• Work to be completed: Produce a copy of every line in the records that holds the string "width".

___ Information provided ___

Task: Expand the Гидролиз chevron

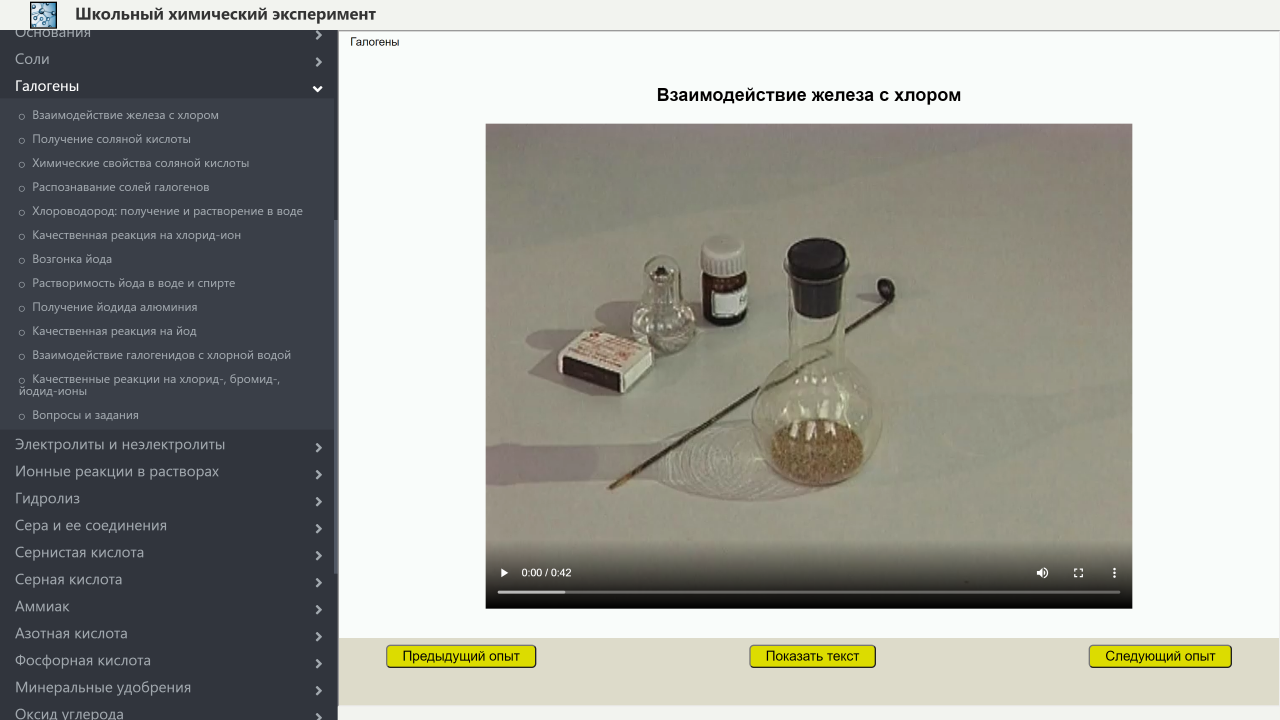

___
___ Information provided ___

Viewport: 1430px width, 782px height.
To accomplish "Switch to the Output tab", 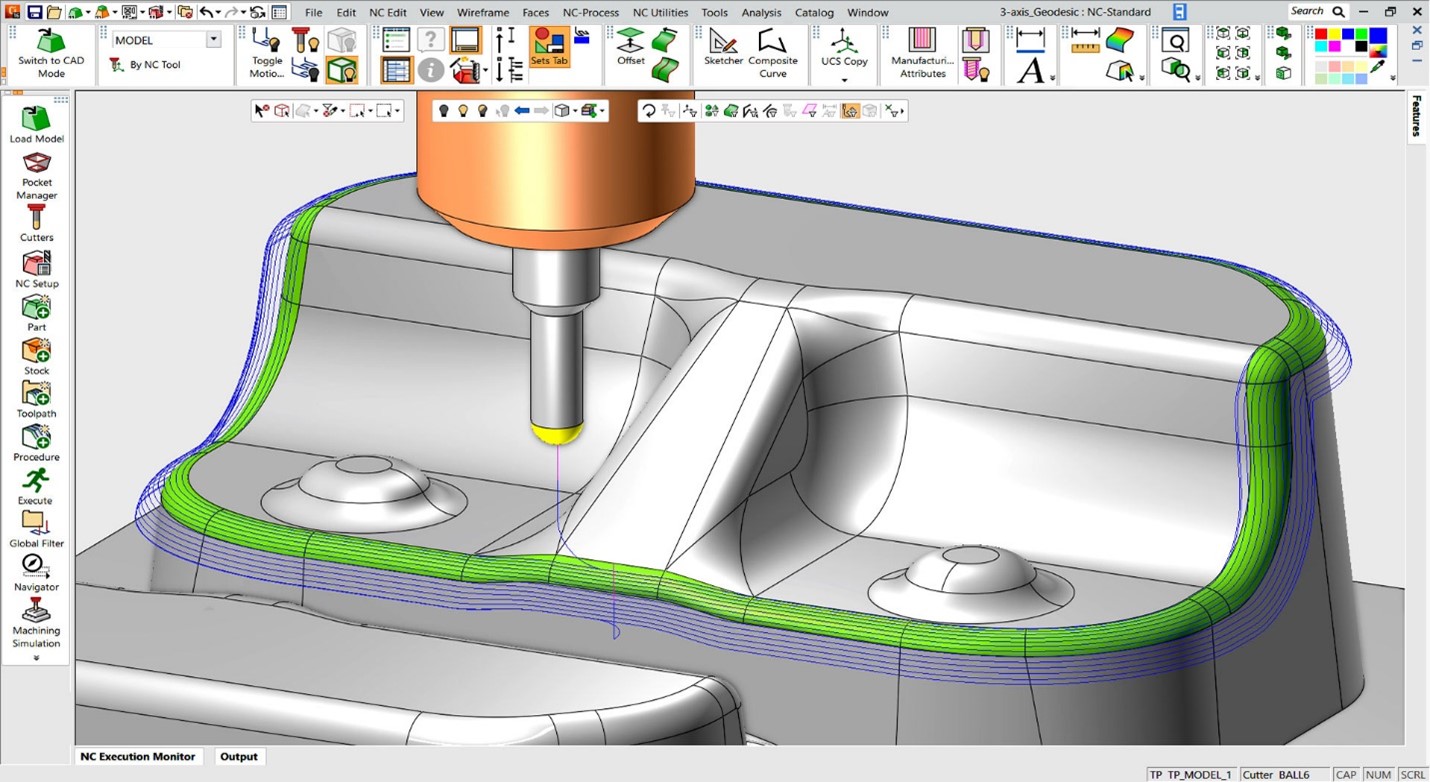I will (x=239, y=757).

___
___ Information provided ___

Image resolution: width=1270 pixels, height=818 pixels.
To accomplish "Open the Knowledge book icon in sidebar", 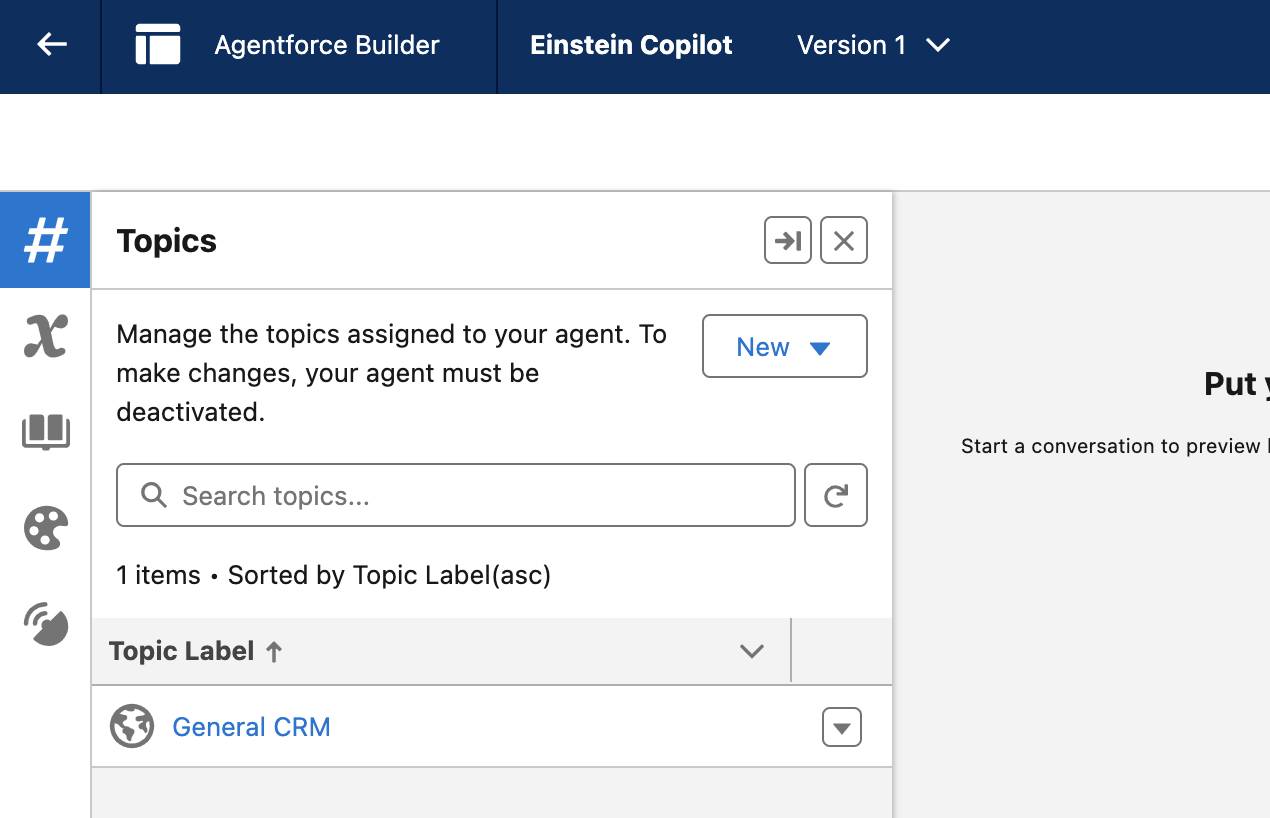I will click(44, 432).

___

• Task output:
Viewport: 1430px width, 782px height.
Image resolution: width=1270 pixels, height=818 pixels.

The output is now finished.